**** TASK MATERIAL

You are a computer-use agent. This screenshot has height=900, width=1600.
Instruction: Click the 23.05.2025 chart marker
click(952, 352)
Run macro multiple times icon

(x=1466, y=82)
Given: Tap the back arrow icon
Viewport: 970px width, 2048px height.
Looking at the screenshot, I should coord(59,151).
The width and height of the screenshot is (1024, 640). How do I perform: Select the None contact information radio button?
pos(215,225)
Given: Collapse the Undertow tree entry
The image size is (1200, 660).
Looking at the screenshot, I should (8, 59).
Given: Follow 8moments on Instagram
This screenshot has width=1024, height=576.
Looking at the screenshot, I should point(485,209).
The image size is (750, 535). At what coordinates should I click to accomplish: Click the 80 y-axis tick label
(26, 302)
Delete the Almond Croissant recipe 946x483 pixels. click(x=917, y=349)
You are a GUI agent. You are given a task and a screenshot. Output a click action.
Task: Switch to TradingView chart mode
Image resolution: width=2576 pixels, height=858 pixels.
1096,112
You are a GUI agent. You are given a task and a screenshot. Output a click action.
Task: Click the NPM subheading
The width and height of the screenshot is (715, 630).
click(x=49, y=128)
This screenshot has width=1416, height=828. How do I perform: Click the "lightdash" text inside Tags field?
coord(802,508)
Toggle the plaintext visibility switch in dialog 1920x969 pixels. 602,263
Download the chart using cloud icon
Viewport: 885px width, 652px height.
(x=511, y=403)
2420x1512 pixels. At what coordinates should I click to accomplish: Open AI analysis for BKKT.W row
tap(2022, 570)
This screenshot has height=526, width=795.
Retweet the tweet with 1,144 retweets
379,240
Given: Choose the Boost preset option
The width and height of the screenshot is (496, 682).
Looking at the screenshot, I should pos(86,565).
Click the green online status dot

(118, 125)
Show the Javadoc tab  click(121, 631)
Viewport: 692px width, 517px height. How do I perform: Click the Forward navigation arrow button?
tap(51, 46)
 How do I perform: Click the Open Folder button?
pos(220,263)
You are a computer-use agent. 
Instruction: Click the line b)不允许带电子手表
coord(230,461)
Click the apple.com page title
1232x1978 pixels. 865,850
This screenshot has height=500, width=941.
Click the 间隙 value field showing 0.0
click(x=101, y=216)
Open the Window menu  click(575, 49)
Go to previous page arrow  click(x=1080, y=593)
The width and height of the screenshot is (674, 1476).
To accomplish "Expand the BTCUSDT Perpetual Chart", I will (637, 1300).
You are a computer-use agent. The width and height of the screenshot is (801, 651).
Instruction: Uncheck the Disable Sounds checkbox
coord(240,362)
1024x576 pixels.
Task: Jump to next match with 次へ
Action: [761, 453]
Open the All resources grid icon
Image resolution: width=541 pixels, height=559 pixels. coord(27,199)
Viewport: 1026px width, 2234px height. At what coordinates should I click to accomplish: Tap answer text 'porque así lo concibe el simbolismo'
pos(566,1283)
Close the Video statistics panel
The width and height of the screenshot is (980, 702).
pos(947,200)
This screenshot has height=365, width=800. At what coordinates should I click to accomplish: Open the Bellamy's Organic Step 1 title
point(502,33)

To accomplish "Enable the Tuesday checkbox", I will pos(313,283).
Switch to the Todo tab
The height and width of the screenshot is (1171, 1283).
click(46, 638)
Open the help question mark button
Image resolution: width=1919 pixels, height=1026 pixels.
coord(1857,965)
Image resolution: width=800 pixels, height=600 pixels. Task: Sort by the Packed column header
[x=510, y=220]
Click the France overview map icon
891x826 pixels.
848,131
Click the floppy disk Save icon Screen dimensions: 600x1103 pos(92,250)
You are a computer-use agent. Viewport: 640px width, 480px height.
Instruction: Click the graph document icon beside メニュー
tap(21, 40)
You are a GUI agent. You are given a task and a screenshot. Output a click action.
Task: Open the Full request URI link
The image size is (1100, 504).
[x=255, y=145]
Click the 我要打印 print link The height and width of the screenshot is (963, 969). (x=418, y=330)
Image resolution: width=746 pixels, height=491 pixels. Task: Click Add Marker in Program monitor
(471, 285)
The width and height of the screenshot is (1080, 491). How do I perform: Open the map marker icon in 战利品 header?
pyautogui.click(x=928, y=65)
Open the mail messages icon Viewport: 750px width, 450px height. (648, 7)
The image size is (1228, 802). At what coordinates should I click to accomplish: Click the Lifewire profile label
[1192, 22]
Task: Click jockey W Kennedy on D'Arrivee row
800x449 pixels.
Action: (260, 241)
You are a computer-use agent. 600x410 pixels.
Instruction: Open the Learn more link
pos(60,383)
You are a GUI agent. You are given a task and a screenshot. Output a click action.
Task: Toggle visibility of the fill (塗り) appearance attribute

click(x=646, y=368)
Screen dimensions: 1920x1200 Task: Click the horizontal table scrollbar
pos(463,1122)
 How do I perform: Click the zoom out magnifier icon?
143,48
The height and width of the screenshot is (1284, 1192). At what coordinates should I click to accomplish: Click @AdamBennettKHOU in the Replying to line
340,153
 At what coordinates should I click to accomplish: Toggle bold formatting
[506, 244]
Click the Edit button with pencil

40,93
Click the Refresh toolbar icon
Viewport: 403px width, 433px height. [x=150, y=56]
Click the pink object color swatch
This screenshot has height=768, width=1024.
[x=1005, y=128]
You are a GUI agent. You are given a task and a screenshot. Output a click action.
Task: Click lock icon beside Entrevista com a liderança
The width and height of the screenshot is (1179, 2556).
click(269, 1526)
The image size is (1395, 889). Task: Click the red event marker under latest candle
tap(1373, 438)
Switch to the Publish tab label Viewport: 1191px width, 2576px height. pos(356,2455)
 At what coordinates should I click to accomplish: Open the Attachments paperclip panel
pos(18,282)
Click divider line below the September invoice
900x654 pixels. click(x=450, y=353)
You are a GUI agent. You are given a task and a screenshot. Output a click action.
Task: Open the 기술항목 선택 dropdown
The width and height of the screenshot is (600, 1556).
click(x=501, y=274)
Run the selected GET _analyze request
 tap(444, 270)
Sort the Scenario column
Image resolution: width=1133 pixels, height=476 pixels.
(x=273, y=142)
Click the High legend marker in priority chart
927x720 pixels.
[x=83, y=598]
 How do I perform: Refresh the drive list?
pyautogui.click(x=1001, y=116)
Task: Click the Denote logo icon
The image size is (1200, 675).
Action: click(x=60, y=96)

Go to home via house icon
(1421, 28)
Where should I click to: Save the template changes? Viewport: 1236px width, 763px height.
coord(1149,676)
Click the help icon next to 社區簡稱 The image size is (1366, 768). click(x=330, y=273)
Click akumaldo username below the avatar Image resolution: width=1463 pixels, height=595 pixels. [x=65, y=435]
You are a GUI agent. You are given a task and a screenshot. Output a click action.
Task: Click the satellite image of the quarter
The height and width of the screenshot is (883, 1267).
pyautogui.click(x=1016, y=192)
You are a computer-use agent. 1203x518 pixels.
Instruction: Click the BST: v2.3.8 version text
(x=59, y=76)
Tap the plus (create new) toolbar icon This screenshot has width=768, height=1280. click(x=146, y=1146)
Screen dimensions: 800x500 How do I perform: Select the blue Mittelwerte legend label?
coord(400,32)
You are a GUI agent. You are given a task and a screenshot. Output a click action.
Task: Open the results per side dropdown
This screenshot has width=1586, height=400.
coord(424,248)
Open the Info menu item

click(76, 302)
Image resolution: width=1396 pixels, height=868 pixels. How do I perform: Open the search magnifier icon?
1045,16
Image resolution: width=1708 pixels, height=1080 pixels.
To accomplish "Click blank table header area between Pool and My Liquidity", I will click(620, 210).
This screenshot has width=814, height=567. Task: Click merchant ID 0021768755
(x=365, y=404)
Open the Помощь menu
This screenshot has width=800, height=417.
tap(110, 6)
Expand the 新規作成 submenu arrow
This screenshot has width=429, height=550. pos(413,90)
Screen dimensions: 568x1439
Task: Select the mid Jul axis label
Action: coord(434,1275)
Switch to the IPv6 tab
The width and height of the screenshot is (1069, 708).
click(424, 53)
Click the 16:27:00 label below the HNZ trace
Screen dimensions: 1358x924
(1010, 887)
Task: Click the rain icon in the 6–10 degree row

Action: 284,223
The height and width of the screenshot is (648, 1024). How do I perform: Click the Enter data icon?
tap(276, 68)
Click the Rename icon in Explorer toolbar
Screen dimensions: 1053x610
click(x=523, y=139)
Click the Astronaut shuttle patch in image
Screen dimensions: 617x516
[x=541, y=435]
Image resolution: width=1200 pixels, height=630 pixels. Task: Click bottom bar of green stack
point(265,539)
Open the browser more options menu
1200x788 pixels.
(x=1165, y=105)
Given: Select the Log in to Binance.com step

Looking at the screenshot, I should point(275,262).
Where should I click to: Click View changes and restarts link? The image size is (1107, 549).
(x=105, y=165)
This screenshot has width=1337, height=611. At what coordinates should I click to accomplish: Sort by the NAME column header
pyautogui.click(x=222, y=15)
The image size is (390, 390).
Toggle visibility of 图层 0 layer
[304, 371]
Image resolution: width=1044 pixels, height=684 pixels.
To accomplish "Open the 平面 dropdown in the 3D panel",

********

## WHAT IS REQUIRED
From the records above, print exactly the lines that run from the line with "Switch to the Todo tab" to the line with "Click the 我要打印", inclusive.

## WRITTEN RESPONSE
Switch to the Todo tab
The height and width of the screenshot is (1171, 1283).
click(46, 638)
Open the help question mark button
Image resolution: width=1919 pixels, height=1026 pixels.
coord(1857,965)
Image resolution: width=800 pixels, height=600 pixels. Task: Sort by the Packed column header
[x=510, y=220]
Click the France overview map icon
891x826 pixels.
848,131
Click the floppy disk Save icon Screen dimensions: 600x1103 pos(92,250)
You are a computer-use agent. Viewport: 640px width, 480px height.
Instruction: Click the graph document icon beside メニュー
tap(21, 40)
You are a GUI agent. You are given a task and a screenshot. Output a click action.
Task: Open the Full request URI link
The image size is (1100, 504).
[x=255, y=145]
Click the 我要打印 print link The height and width of the screenshot is (963, 969). (x=418, y=330)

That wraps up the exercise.